Von der Höhe des Domthurmes überschaute ich die ungeheuere Stadt und die unabsehbare Ebene, in deren Mitte sie sich hinstreckt. Es war zum ersten Male, daß ich diesen wunderbarsten Marmorbau der Welt bestieg; aber Niemand soll versäumen, es zu thun. Denn selbst bei getrübter Aussicht ist es noch überaus lohnend. Nordwestlich über das alte Castell, das Zwing-Mailand der Sforza, hinweg strahlt das Schneegebirge des Simplon und streckt sich weithin im Halbkreise die blaue Pracht der Alpen.

Unter unserm Haupte aber flatterte stolz und freudig im Morgenwinde das dreifarbige Banner des freien Italiens, das auf den Schlachtfeldern im Süden und Osten dieser weiten Ebenen neu errungen ward für den Stolz der alten Lombardenstadt.
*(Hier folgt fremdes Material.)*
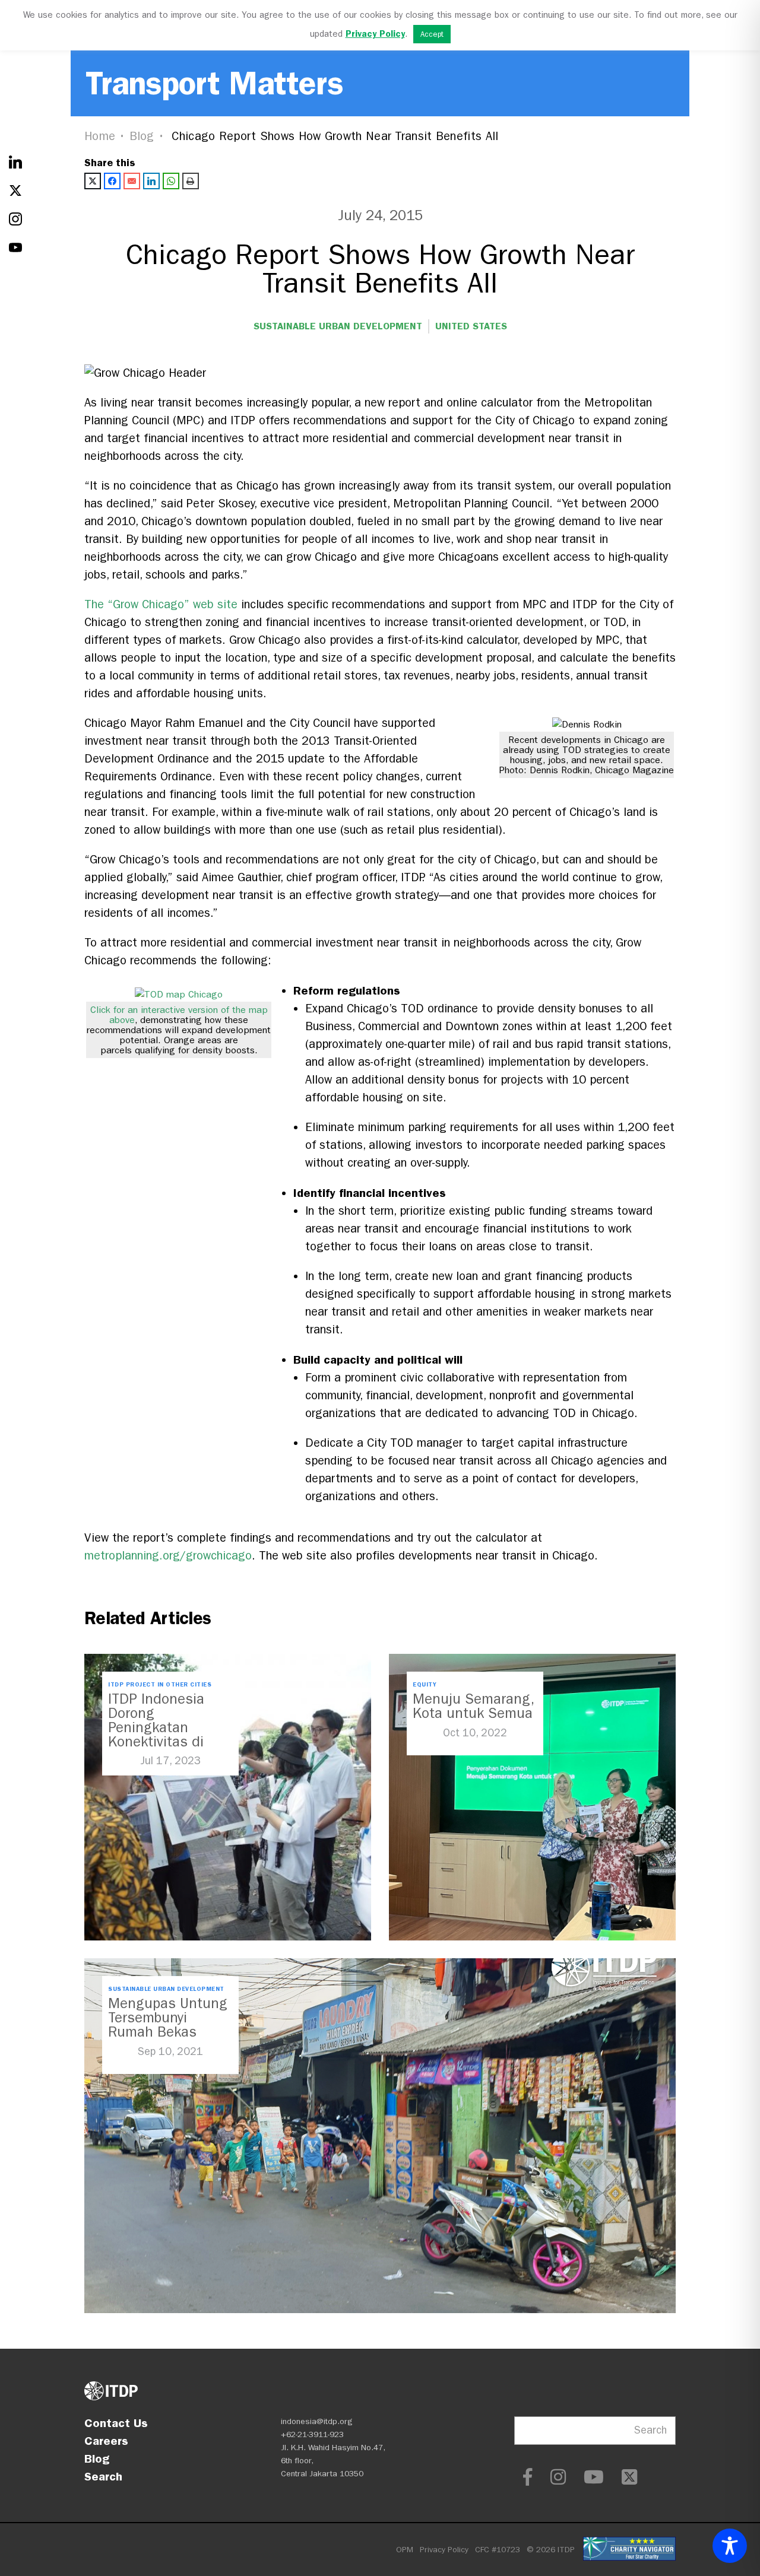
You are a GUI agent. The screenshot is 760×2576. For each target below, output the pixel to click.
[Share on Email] (132, 181)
Im Jahre 1848, in den blutigen Märztagen der Erhebung Mailands, war das Dach des Domes die Stätte, von welcher aus österreichische Jäger, gedeckt hinter den marmornen Pfeilersäulen und statuengeschmückten Nischen, auf die Insurgenten den Tod hinunter schmetterten. Ein einziger Oberjäger rühmte sich später, von hier aus sechsunddreißig Insurgenten, die ihrerseits hinter den Kaminen der benachbarten Häuserdächer hervor ihre Büchsen gegen die Besatzung des Domes richteten, niedergestreckt zu haben! Aber am 20. März wehte dennoch von der Statue des goldenen Engels auf der Spitze des Domthurmes die dreifarbige Fahne der Befreiung. –

Ich habe schon zu Anfang dieser Mittheilungen erwähnt, wie sich selbst ein mir bekannter kunstsinniger Geistlicher über die Nothwendigkeit einer Lösung der römischen Frage zu Gunsten der politischen Einheit Italiens ausdrückte. Noch merkwürdiger aber war mir eine andere Mittheilung über die Haltung des unglücklichen Pio nono. Er sei tief gemüthskrank, hieß es, und leide schwer unter den Verhältnissen. Zuweilen rege sich der italienische Patriot in ihm unter der dreifachen Krone, und man habe ihn im Selbstgespräche aus tiefer Versunkenheit ausrufen hören: Eppure - l’Italia, unita sarebbe una bella cosa![2]

Zwei Tage später.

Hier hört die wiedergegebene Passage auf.